■ **STUDY MATERIAL**
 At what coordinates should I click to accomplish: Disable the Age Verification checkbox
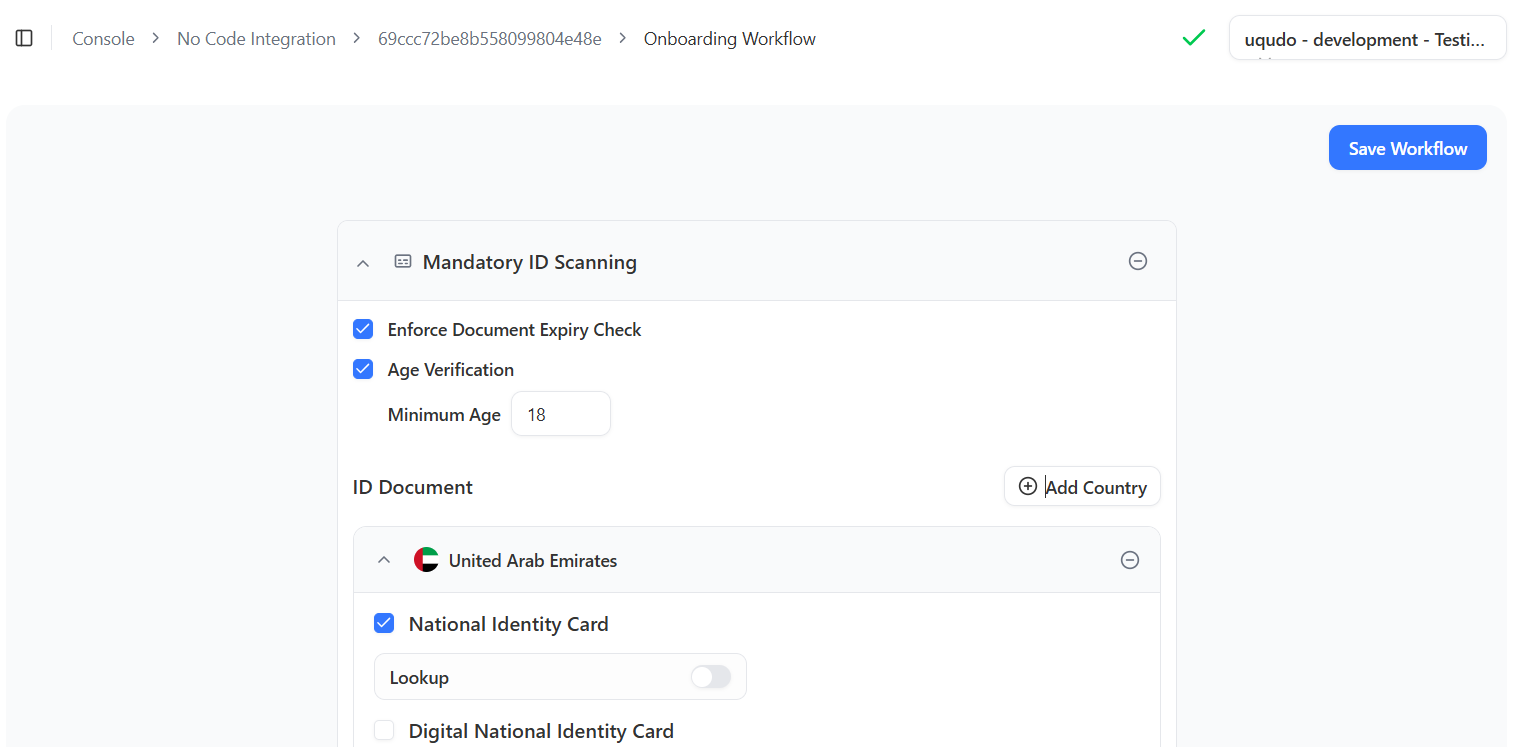coord(363,369)
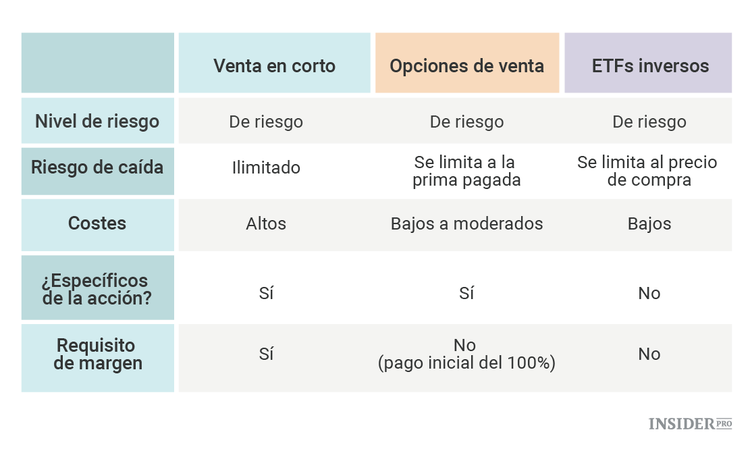Select the 'Se limita a la prima pagada' cell

point(467,171)
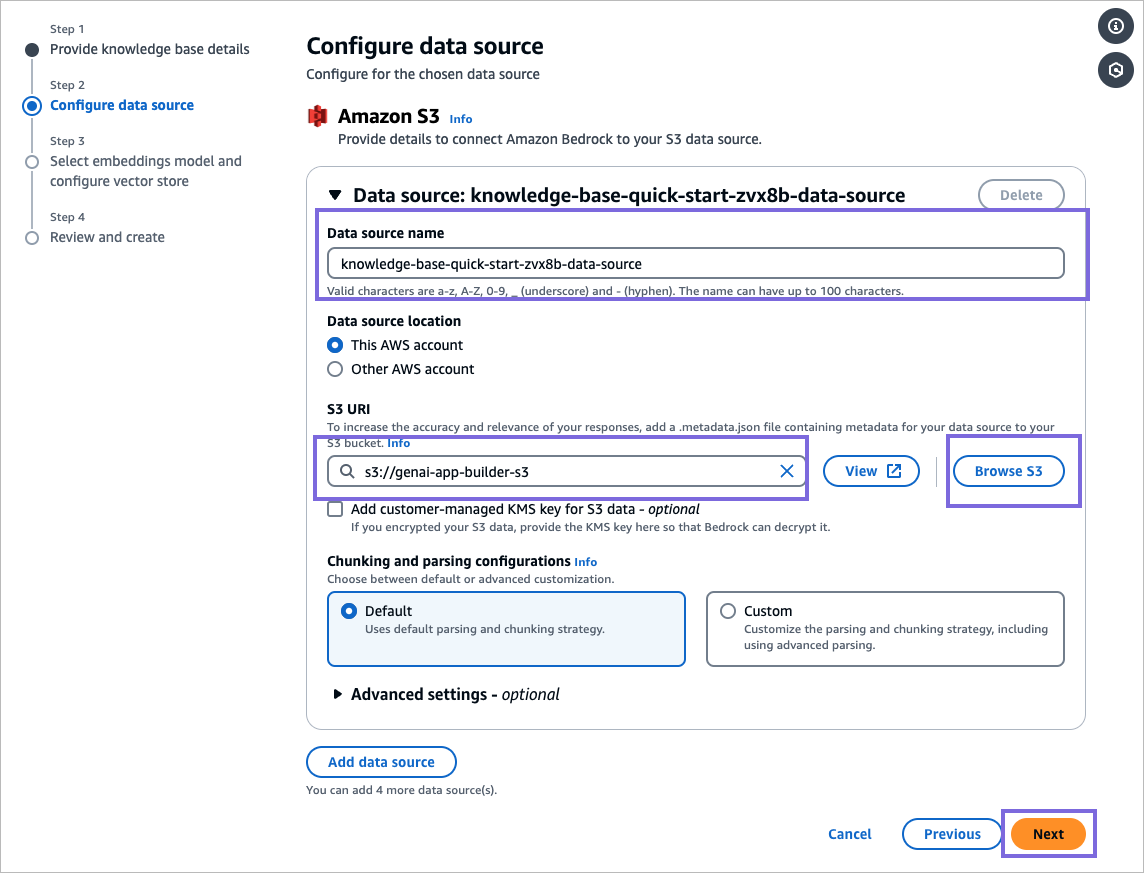Click the Step 1 completed circle indicator
This screenshot has height=873, width=1144.
(32, 50)
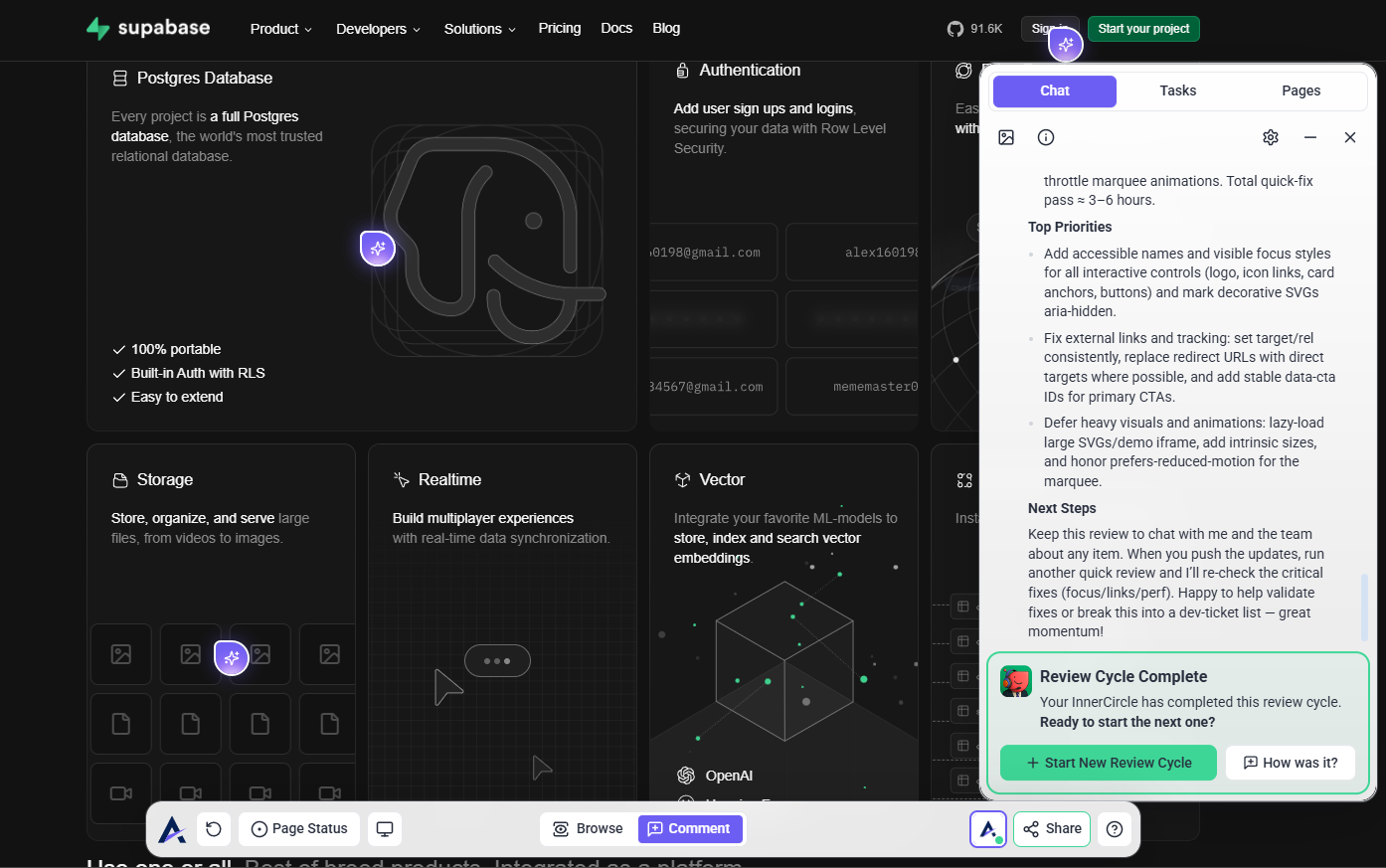1386x868 pixels.
Task: Expand the Developers dropdown menu
Action: click(x=378, y=29)
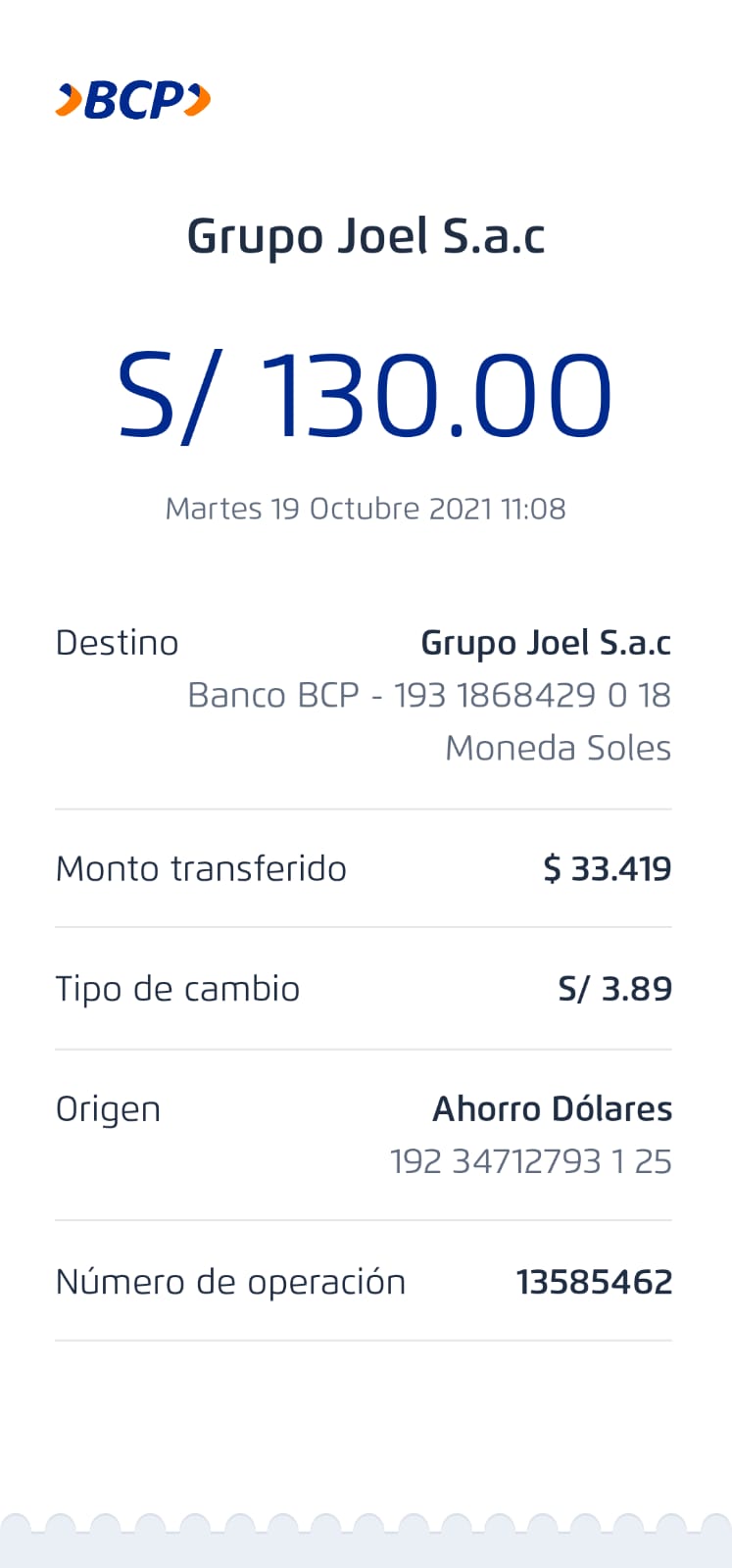The width and height of the screenshot is (732, 1568).
Task: Tap the Monto transferido label
Action: coord(201,868)
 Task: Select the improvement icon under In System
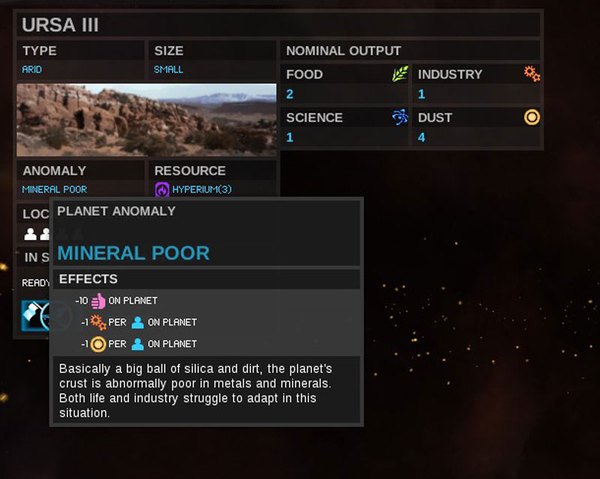35,315
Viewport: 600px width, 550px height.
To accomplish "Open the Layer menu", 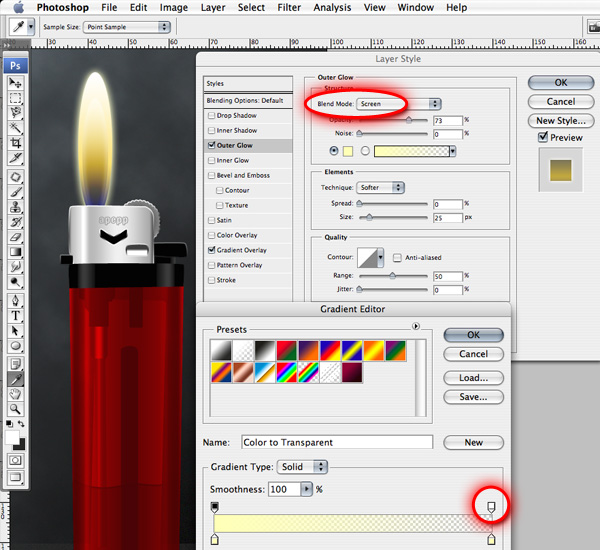I will (x=212, y=8).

■ **WORK ORDER**
Please take the lines from the beginning of the data above through the line holding "Viewport: 600px width, 550px height." and transcribe them exactly, without any pictures.

■ **EXPECTED ANSWER**
 At what coordinates should I click to accomplish: Disable the Age Verification checkbox
coord(363,369)
Select the 'Se limita a la prima pagada' cell

point(467,171)
Click the Step 1 completed circle indicator
This screenshot has height=873, width=1144.
(32, 50)
1386x868 pixels.
Task: Expand the Developers dropdown menu
Action: click(x=378, y=29)
The width and height of the screenshot is (732, 1568).
Task: Tap the Monto transferido label
Action: coord(201,868)
 Task: Select the improvement icon under In System
35,315
Viewport: 600px width, 550px height.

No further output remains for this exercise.